* **読んで考える**:
A - 次の(i)〜(iii)が、レトロなバイクについての本文抜粋の内容と合っているかを判断せよ。それぞれ「はい」か「いいえ」で答え、根拠となる本文の語句をそのまま引用すること。
(i) Z900RSは2017年に発表された。
(ii) ホーク11の排気量はZ900RSより小さい。
(iii) XSR900は、Z900RSと同じ排気量の3気筒エンジンを搭載している。
B - レトロなバイクについての本文抜粋を、最後の文の後から引き継いで書き進めよ。

少し前から、レトロなデザインのモーターサイクルが目につくようになってきた。代表格は、2017年に発表された川崎重工業(カワサキ)の『Z900RS』だろう。1970年代に一斉を風靡した大型バイク「Z1」「Z2」を連想させるスタイリングで、いまなお根強い支持を受ける。
『Z900RS』のライバルとなるか、『ホーク11』と『XSR900』
ホンダ ホーク11(東京モーターサイクルショー2022)3月下旬に開催された「東京モーターサイクルショー2022」では、本田技研工業(ホンダ)がライバルになりそうな新型車を出展してきた。『ホーク11』だ。
ホークは1970年代から80年代にかけて250/400ccクラスに投入された車種に使われたネーミング。それを『CRF1100Fアフリカツイン』や『レブル1100』と基本的に同じ1100cc並列2気筒エンジンで蘇らせた。
排気量はZ900RSより大きいが、レブル1100に匹敵する価格が実現できれば競合になるかもしれない。
ヤマハ XSR900(東京モーターサイクルショー2022)ヤマハ発動機はスポーツヘリテージというカテゴリーで『XSR900』と『XSR700』を販売している。今回のショーではZ900RSと同排気量の3気筒エンジン搭載車のXSR900がモデルチェンジ。1980年代のレーシングマシンが取り入れていた「ゴロワーズカラー」を連想させるブルーをまとってきた。

* **データ**:

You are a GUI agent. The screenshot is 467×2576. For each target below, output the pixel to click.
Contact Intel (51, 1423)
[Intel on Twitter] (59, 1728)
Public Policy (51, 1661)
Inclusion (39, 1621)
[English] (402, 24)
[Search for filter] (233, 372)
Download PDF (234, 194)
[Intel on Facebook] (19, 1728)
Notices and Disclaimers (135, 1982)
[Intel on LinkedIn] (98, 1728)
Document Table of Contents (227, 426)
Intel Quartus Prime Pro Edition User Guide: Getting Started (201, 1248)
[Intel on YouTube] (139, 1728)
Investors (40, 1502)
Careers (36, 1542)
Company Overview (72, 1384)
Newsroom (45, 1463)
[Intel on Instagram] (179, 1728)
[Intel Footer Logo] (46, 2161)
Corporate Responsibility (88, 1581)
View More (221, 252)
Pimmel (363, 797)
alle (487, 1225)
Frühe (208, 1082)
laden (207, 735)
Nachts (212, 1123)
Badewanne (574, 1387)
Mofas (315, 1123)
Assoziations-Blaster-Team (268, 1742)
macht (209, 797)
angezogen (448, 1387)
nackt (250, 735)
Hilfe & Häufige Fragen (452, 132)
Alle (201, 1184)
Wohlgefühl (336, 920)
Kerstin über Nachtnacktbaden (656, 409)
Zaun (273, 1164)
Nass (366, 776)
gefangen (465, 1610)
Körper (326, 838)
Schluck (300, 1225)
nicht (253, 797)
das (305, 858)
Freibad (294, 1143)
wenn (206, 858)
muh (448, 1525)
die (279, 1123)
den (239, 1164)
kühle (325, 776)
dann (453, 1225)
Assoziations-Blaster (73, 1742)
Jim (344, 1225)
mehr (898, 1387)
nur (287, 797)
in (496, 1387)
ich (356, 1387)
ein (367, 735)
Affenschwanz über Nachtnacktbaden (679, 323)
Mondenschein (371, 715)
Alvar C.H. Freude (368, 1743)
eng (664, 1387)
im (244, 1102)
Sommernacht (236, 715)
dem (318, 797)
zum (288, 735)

* **解答例**:
A -
(i) はい。「2017年に発表された川崎重工業(カワサキ)の『Z900RS』」
(ii) いいえ。「排気量はZ900RSより大きい」
(iii) はい。「Z900RSと同排気量の3気筒エンジン搭載車のXSR900」

B -
「Z」50周年を祝うファイアボールカラーの“復刻ザッパー”
カワサキ Z650RS 50thアニバーサリー(東京モーターサイクルショー2022)迎え撃つカワサキはZ1デビュー50周年ということで、当時を象徴する「ファイアボールカラー」をZ900RSに加え、昨年秋に発表した弟分の『Z650RS』にも展開してきた。
Z650RSのモチーフは「ザッパー」の愛称で親しまれた1970年代の「Z650」だが、エンジンは並列2気筒としている。4気筒のZ900RSとの差別化を図るためもあろうが、軽快なハンドリングが期待できる。
2021年秋に発売された『メグロK3』もレトロモデルになる。こちらは1924年に創業し、1960年にカワサキに吸収されたメグロブランドの復刻だ。ベースは『W800』だが、Wシリーズの祖先は「メグロ・スタミナK1」に行き着くので、ルーツを辿ったモデルでもある。
レトロスタイルに舵を切ったBMW
BMW R18(東京モーターサイクルショー2022)輸入車はハーレーダビッドソンのローライダーやトライアンフ・ボンネビルのように、長年同じスタイリングで作り続けできたモデルが多いが、一方で明確にレトロ方向を向いた車種もある。
BMWモトラッド(モーターサイクルを示すドイツ語)の『Rナインティ』と『R18』はその代表格で、創業以来使い続ける空冷水平対向2気筒エンジンを積むヘリテージシリーズとして位置付けられている。
Rナインティは2013年発表。排気量は1100ccで、4つのスタイルから選べる。2年前に登場したR18はその名のとおり、BMWモトラッドで最大の1800ccとなるクルーザーで、4タイプを用意している。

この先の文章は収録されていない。